Should be Translate from English to Dari Language

Classification of capacities:

  • Coping capacityis the ability of people, organizations and systems, using available skills and resources, to manage adverse conditions, risk or disasters. The capacity to cope requires continuing awareness, resources and good management, both in normal times as well as during disasters or adverse conditions. Coping capacities contribute to the reduction of disaster risks.
  • Physical Capacity: Even people whose houses have been destroyed by a typhoon or crops have been destroyed by floods can salvage things from their homes and farms. Sometimes they have food in storage or crops that can be recovered from the fields or farm implements for planting again. Some family members from the fields or farm implements for planting again. Some family members have skills which enable them to find employment if they migrate, either temporarily or permanently.
  • Social Capacities: In most disaster events, people suffer their greatest losses in the physical and material realm. For the rich, they have the capacity to recover soon because of their wealth. In fact, they are seldom hit by disasters because they live in safer locations and their houses are built better. However, even when everything physical is destroyed, people still have their skills and knowledge; they have family and community organization. They have leaders and systems for making decisions and capacities in the social and organizational realm.
  • Attitudinal capacities: People have both positive attitudes and strong motivations such as the will to survive, love and concern for and willingness to help each other. Coping mechanisms or strategies are generally considered capacities for survival.

[Stored data]
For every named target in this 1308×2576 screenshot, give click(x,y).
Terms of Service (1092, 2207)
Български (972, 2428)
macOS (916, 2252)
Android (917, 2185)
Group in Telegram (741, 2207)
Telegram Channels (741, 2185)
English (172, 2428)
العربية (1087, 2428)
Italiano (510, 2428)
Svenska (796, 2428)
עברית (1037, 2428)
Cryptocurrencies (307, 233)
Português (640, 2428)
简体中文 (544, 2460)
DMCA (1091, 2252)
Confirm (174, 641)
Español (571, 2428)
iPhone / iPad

### HOW TO COMPLETE THIS TASK
Can you restate the part of the text on classification of capacities between "Should be Translate" and "of disaster risks.", inclusive, switching "adverse conditions" to "unfavorable conditions"?

### ANSWER BOX
Should be Translate from English to Dari Language

Classification of capacities:

  • Coping capacityis the ability of people, organizations and systems, using available skills and resources, to manage unfavorable conditions, risk or disasters. The capacity to cope requires continuing awareness, resources and good management, both in normal times as well as during disasters or unfavorable conditions. Coping capacities contribute to the reduction of disaster risks.